WebML CG Teleconference – 15 April 2021

Meeting minutes

Web Machine Learning WG

anssik: I wanted to give you an update where we're at with the Web Machine Learning Working Group and its charter review

Changes to the proposed Web Machine Learning Working Group charter

Updated WG charter

WG charter changes diff

anssik: first would like to thank everyone who reviewed the charter and provided feedback and support signals.
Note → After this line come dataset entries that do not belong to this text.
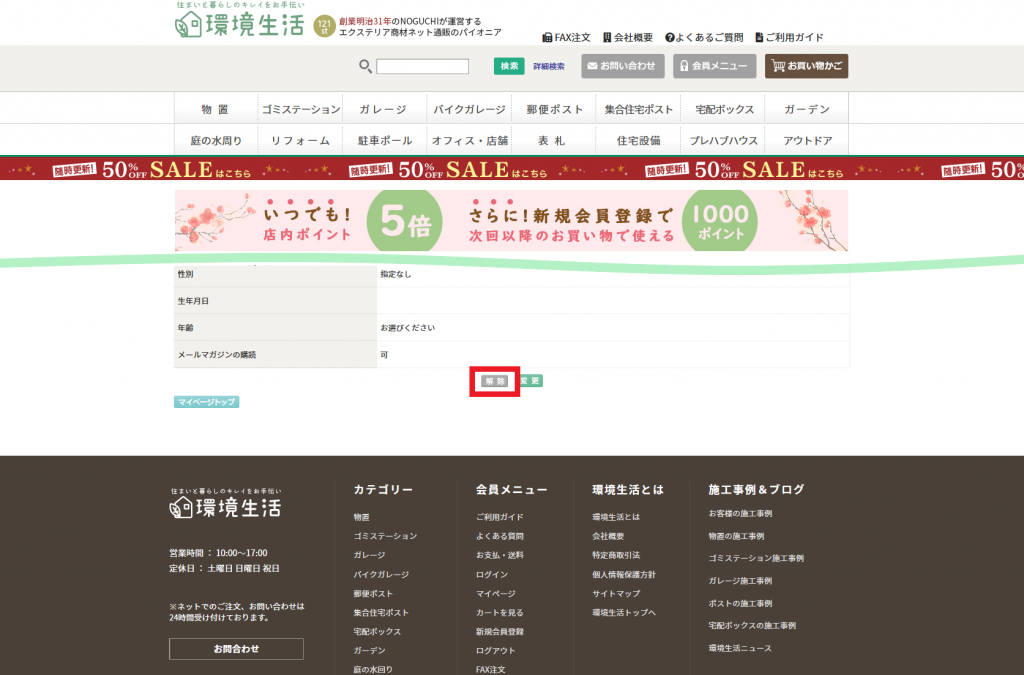
Task: Click the 50% OFF SALE banner
Action: [512, 169]
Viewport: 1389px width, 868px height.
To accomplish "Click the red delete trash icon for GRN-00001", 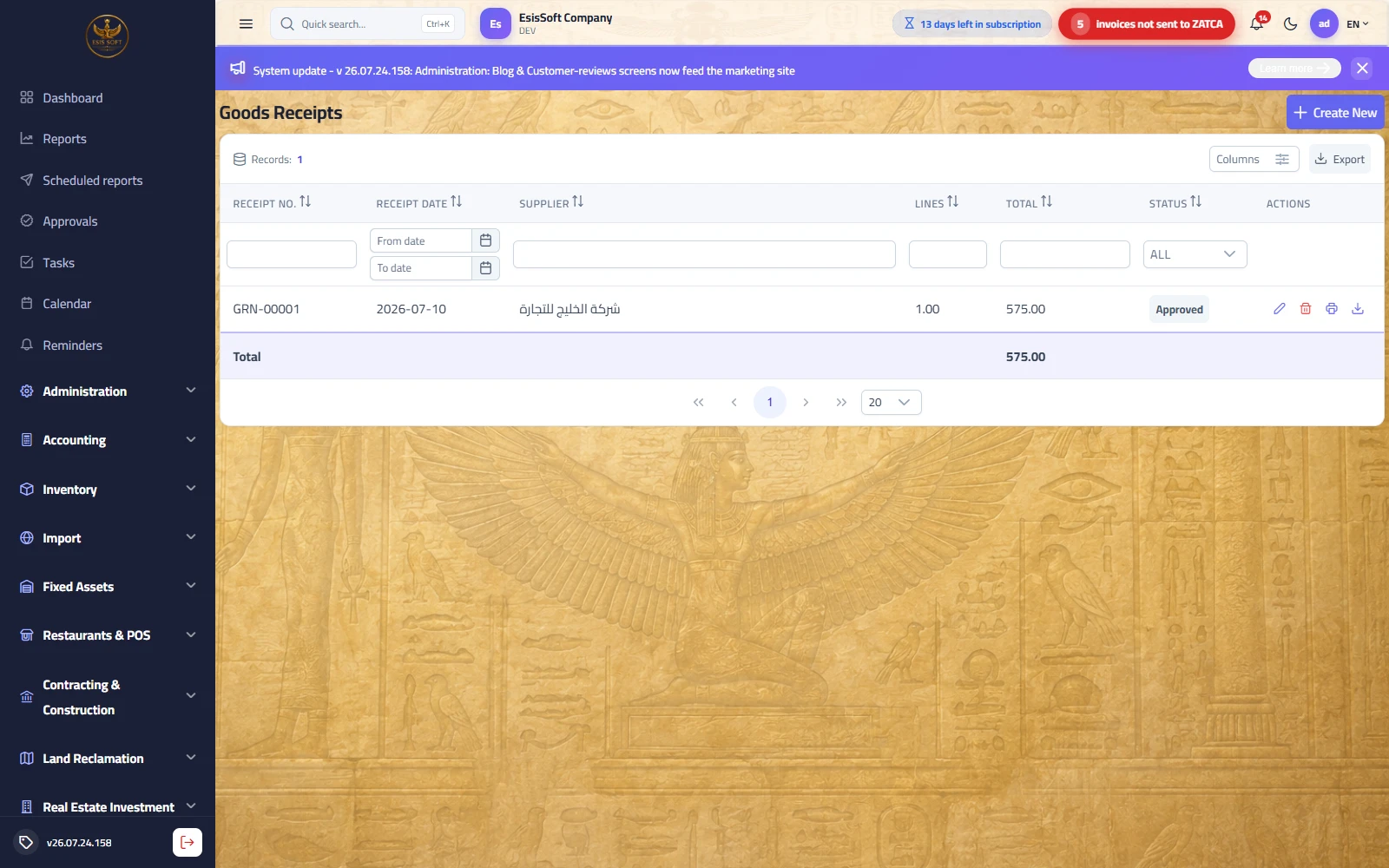I will point(1305,309).
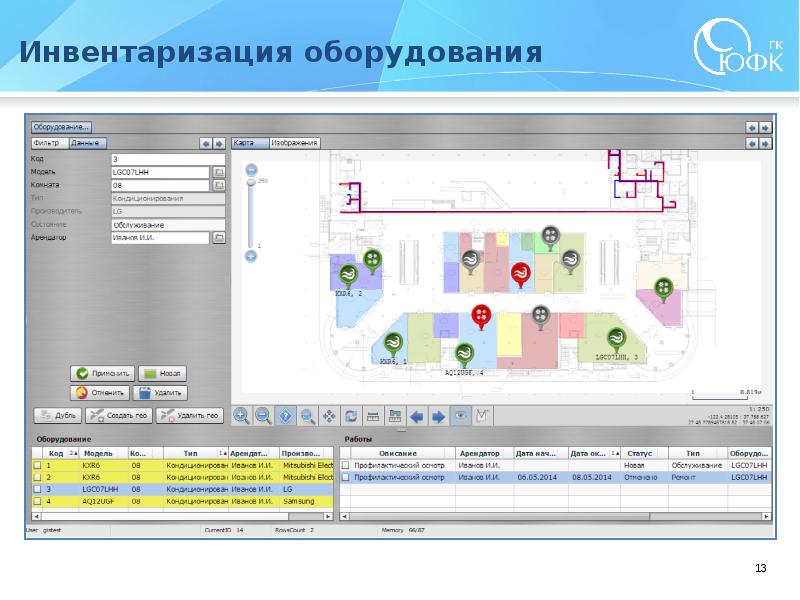Go to previous map extent arrow
Image resolution: width=800 pixels, height=600 pixels.
(x=417, y=415)
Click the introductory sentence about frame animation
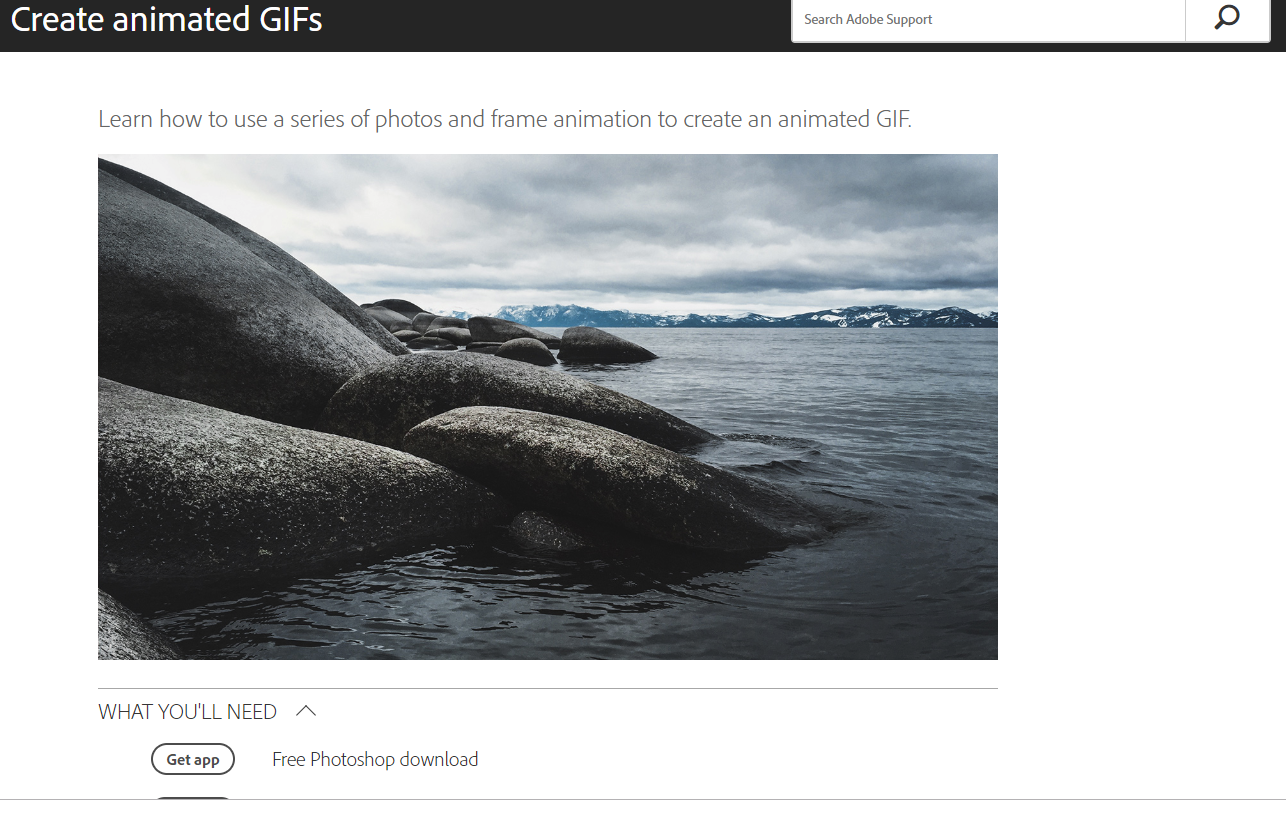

anssik: let me summarize the key events over the course of last 1.5 months:
… W3C Advisory Committee has now reviewed the proposed WG charter
… based on that review, we incorporated changes in the charter before its final approval by the W3C Director TimBL, launch expected next week
… summary of changes:
… 1) aligned the language around the scope of the WebNN API with the CG
… 2) Model Loader API has been clarified as depending on the availability of a well-defined standard format for Machine Learning models
… 3) coordination with WebRTC WG and Ecma TC39 added
… 4) coordination with the W3C TAG on Ethical Web Principles added
… 5) new deliverable "Ethical Impact of Machine Learning on the Web" added, a W3C Note
… Please contact dom at w3.org if any of these changes feel problematic, before April 16.

anssik: any questions?

Privacy review feedback normative changes

[privacy-tracker] Make WebNN API a policy-controlled feature (issue #145)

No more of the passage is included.